Concentrated wealth and opportunity
During this time of social progress, we’ve also witnessed a tremendous concentration of wealth and opportunity through what some might call the American meritocracy. As Still explains:
But with educational attainment going increasingly to the children of the affluent and educated, we appear to be developing a self-perpetuating elite that reaps a greater and greater share of financial rewards. It is a hard-working elite, and more diverse than the old white male Anglo-Saxon establishment — but nonetheless claims a larger share of the national income than was the case 50 years ago, when blacks, Jews and women were largely shut out of powerful institutions.
So…Still raises a provocative question: Are the two trends — less discrimination and the rise of a supposed meritocracy — related or coincidental?

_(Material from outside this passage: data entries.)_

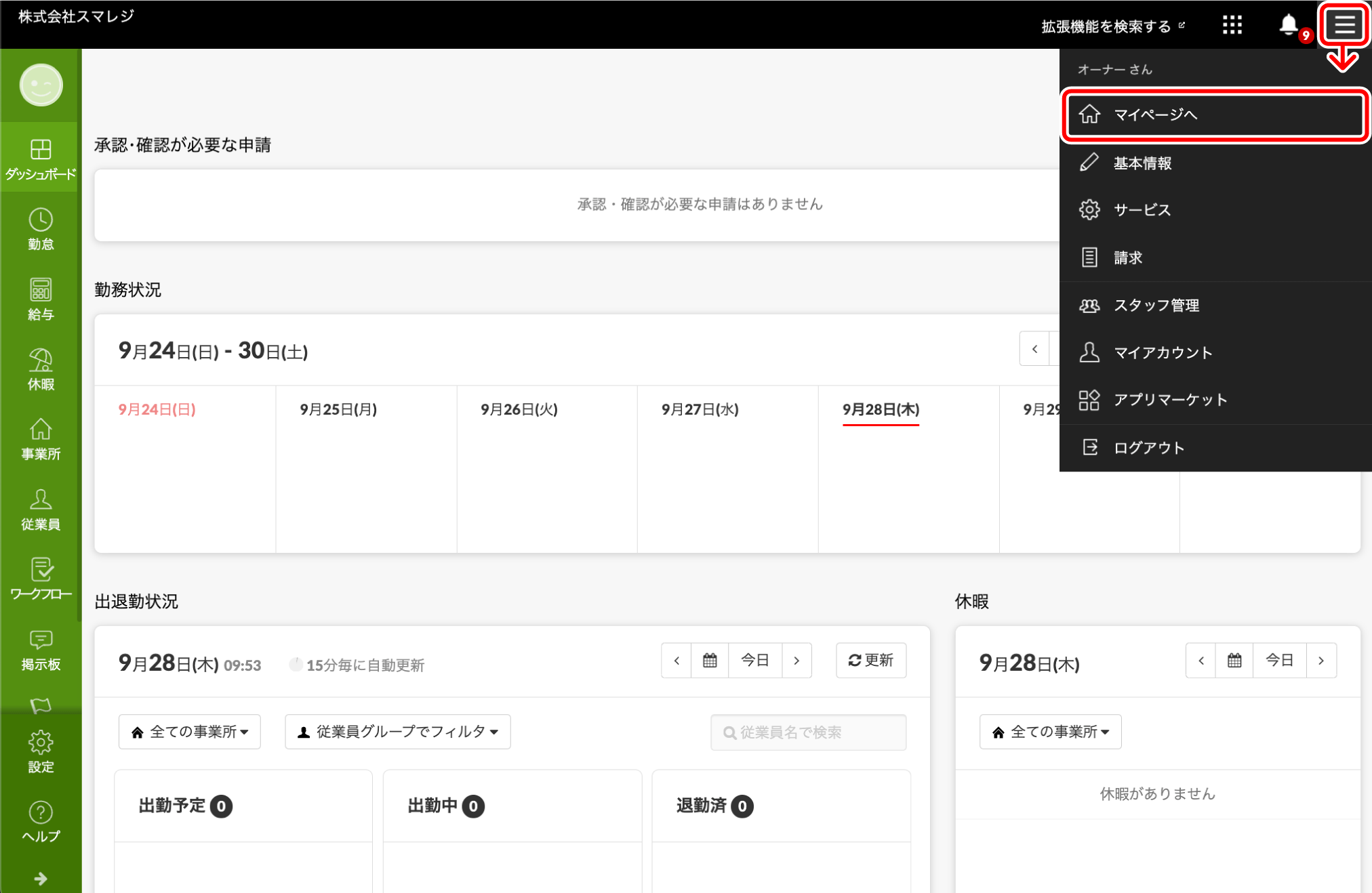Click the notification bell icon
Image resolution: width=1372 pixels, height=893 pixels.
pyautogui.click(x=1288, y=25)
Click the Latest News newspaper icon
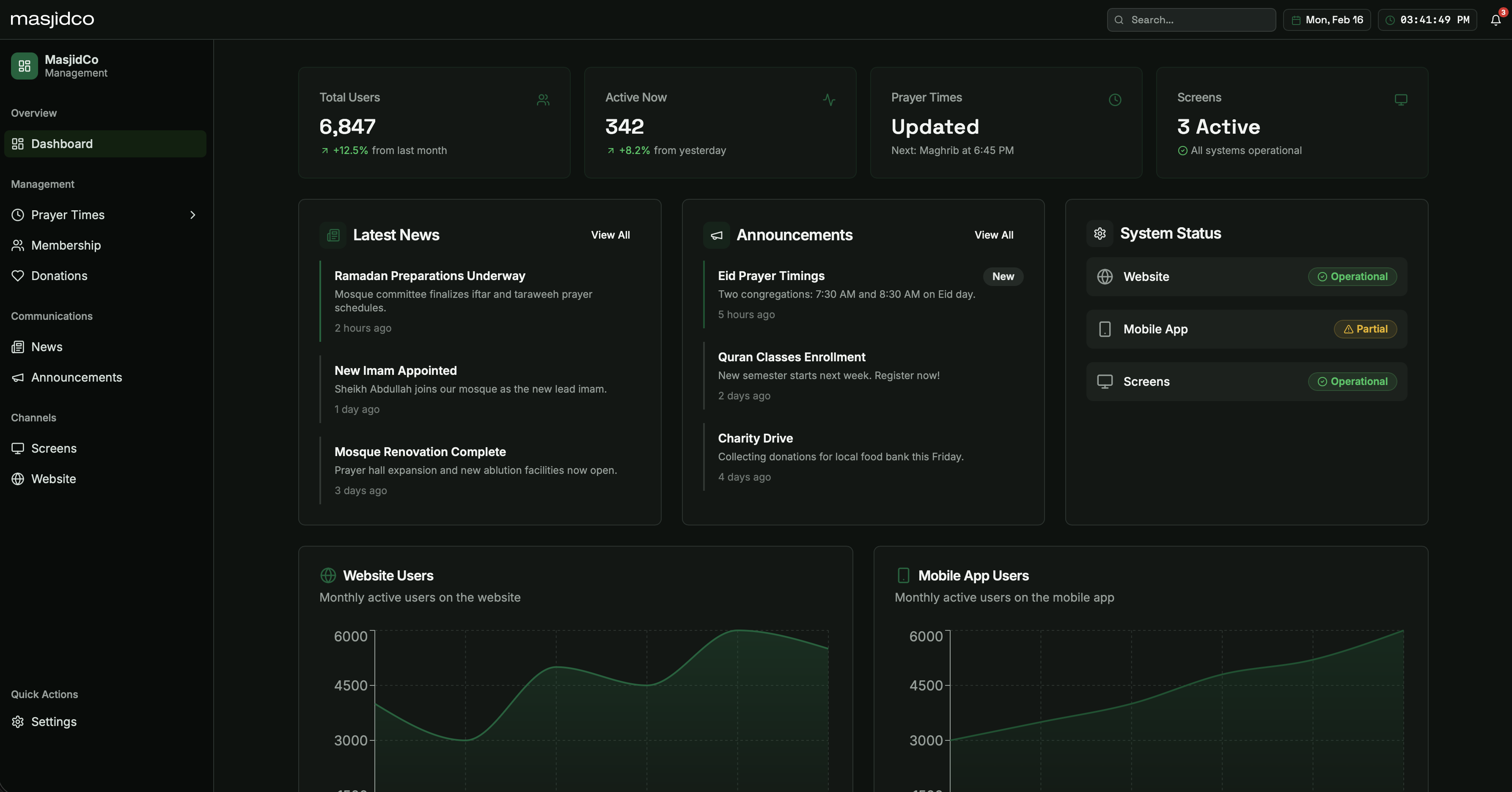The height and width of the screenshot is (792, 1512). [x=333, y=235]
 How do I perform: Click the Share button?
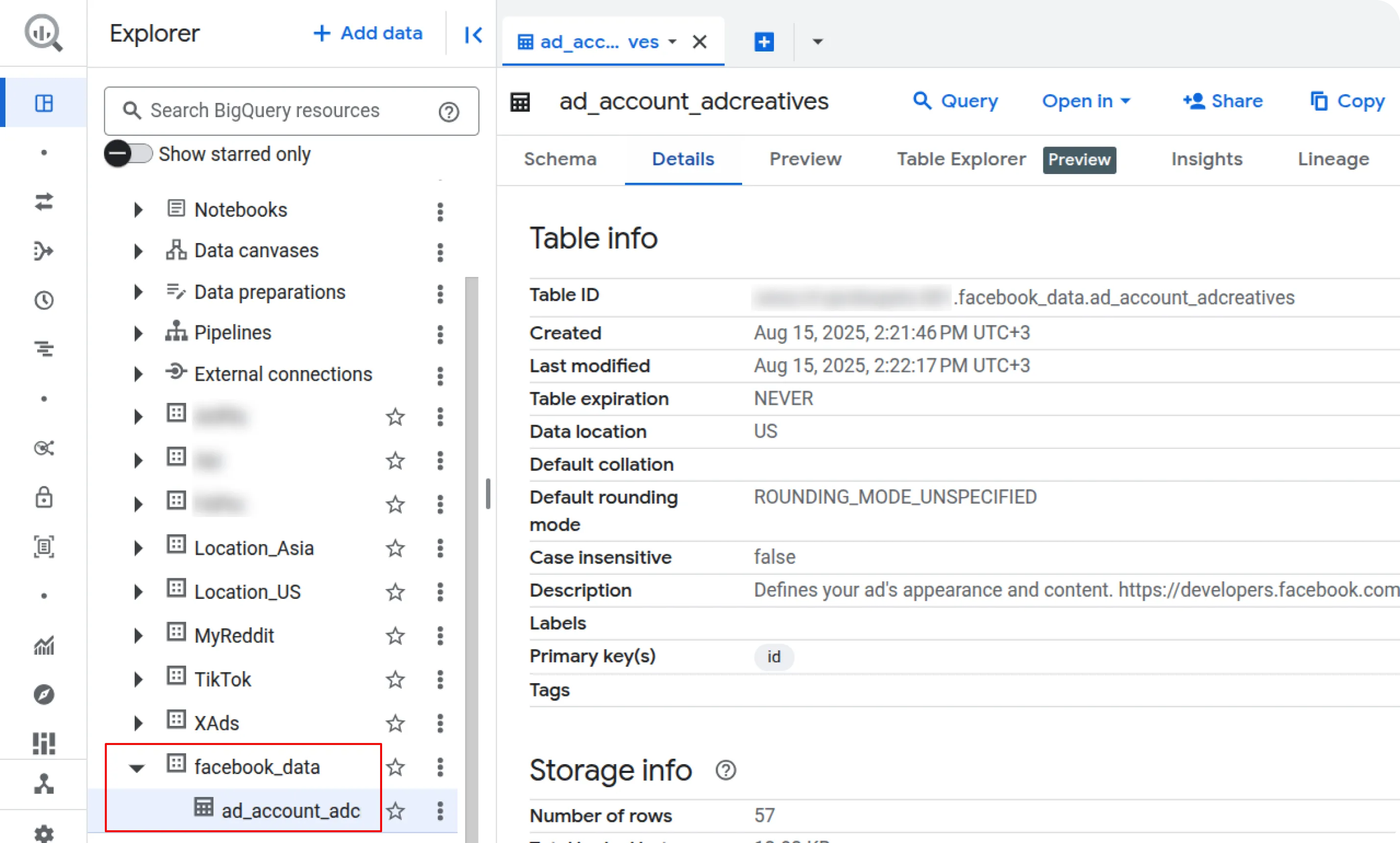point(1223,101)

Class struggle, if not warfare
In a recent post, I wrote about Chief Justice Warren Burger’s 1971 judicial opinion in the case of Griggs v. Duke Power Co. (1971), where the Supreme Court struck down two job requirements — a high school diploma and passing scores on two aptitude tests — that had the effect of excluding most African American job applicants from consideration for higher paying jobs in the company. In addition to holding that the company’s hiring policy had discriminatory impact, the Court found that the company could not prove that the requirements were closely related to skills and abilities necessary for the jobs in question.
Here’s the relevant piece of Justice Burger’s opinion:
The facts of this case demonstrate the inadequacy of broad and general testing devices as well as the infirmity of using diplomas or degrees as fixed measures of capability. History is filled with examples of men and women who rendered highly effective performance without the conventional badges of accomplishment in terms of certificates, diplomas, or degrees. Diplomas and tests are useful servants, but Congress has mandated the common sense proposition that they are not to become masters of reality.
In that one paragraph, the Chief Justice brilliantly anticipated the craziness to come: High-stakes educational testing at multiple levels. The U.S. News & World Report rankings of colleges, universities, and graduate programs. Out-of-control anxieties over college admissions. Employer love affairs with graduates of elite institutions. Higher and higher settings of the credential bar to enter professions and obtain opportunities.
Higher education as an example
Don’t get me wrong: Discrimination still exists. Definitely.
But over the past decade I’ve seen these class-based patterns gaining a stronghold in my world of higher education. New (or resurgent) barriers of class and privilege are nudging aside the old ones of race, gender, and sexual orientation, especially when it comes to faculty recruitment. As our faculties are becoming somewhat more diverse in terms of “check-the-box” demographic categories, they are becoming even more homogeneous in terms of socio-economic and professional backgrounds, with heavy emphasis placed on holding higher degrees from a very small number of elite universities.
The implications for teaching and scholarship are enormous. Knowledge sharing and creation increasingly are being funneled through very narrow bands of life experiences and perspectives. It’s a problem that transcends standard-brand categories of diversity and political ideology, which may be one reason why it isn’t receiving much attention from within the academy.